Ostwald was a German chemist who was awarded the 1909 Nobel Prize for his work on chemical catalysts, chemical equilibria, and reaction rates. He is considered one of the pioneers of modern physical chemistry.
He is also known for the Ostwald process to mass produce nitric acid from ammonia.
1919 – William Crookes died.
1887 – William Cumming Rose was born.
Rose was an American biochemist who discovered the amino acid threonine and its role in nutrition. He established ten amino acids: arginine, histidine, isoleucine, leucine, lysine, methionine, phenylalanine, threonine, tryptophan and valine were vital human health.
1846 – Raoul Pierre Pictet was born.
Pictet was a Swiss physicist who was the first to create liquid nitrogen. He developed a technique originally to liquefy oxygen. He announced his achievement to the Academy of Science in Paris within days of Louis Cailletet’s announcement of liquifying oxygen. Having missed the priority of liquifying oxygen, Pictet applied his technique it to other gasses, including nitrogen.
1826 – Zénobe-Théophile Gramme was born.
Gramme was a Belgian electrical engineer who invented the Gramme dynamo. The Gramme dynamo was the first large-scale direct current (DC) generator used for commercial purposes. Gramme later discovered that his dynamo would act as an electric motor when connected to an electric current and would supply useful amounts of torque. These motors were the beginning of industrial electric motor use.
1688 – Joseph-Nicolas Delisle was born.
Delisle was a French astronomer who measured the distance between the Sun and Earth by timing the time Venus and Mercury travel across the face of the Sun.

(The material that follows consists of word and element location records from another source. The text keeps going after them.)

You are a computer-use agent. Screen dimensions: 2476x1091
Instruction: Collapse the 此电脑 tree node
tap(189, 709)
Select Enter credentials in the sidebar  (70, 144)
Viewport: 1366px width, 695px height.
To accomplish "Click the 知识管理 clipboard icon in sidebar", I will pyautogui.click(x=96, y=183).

He was also the first to propose the circular bands of color around the sun that occasionally appear, also known as ‘sun dogs’ are caused by diffraction of sunlight through water vapor in clouds.

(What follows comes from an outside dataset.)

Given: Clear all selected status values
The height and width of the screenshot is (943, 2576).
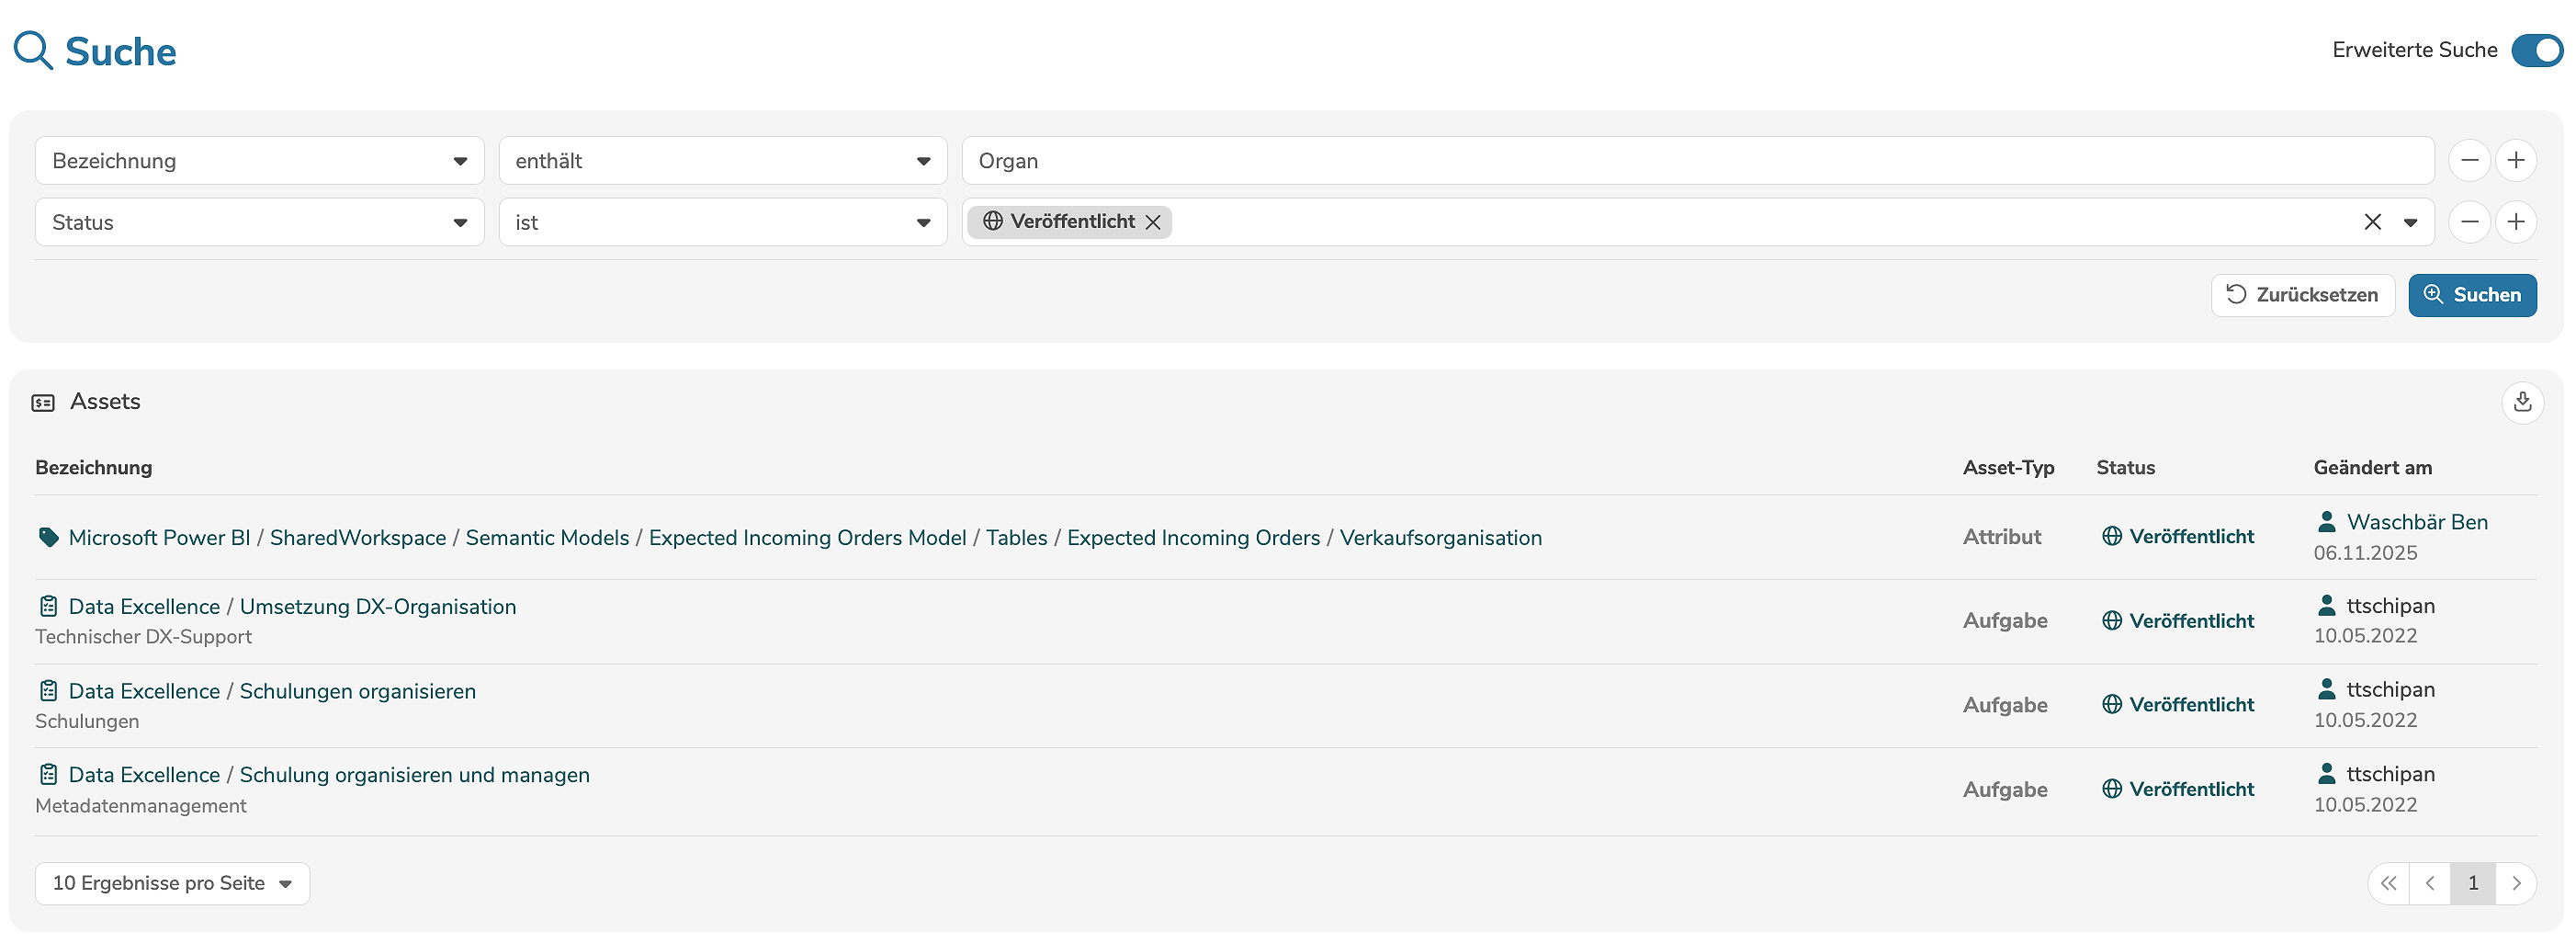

1609 – Charles de L’Ecluse died.
Charles de L’Écluse, also known as Carolus Clusius, was a botanist whose work on bulbs and tubers was responsible for the introduction of tulips to the Netherlands and potatoes into central Europe.
Clusius’ work with tulips and their cultivation lead to an economic crisis in the Netherlands. Tulips were suddenly fashionable and began to command high prices for a single tulip bulb. Speculation in tulips hit a peak in February of 1637, a bulb sold for ten times the yearly earnings of a skilled craftsman. The bubble popped and tulips were no more expensive than other flowers by the following May.
1284 – Alphonso X died.
Alphonso X of Castile was a Spanish monarch and astronomer who published planetary tables to chart positions of the planets. The Alphonsine tables served as the standard tables for over 300 years during the Middle Ages.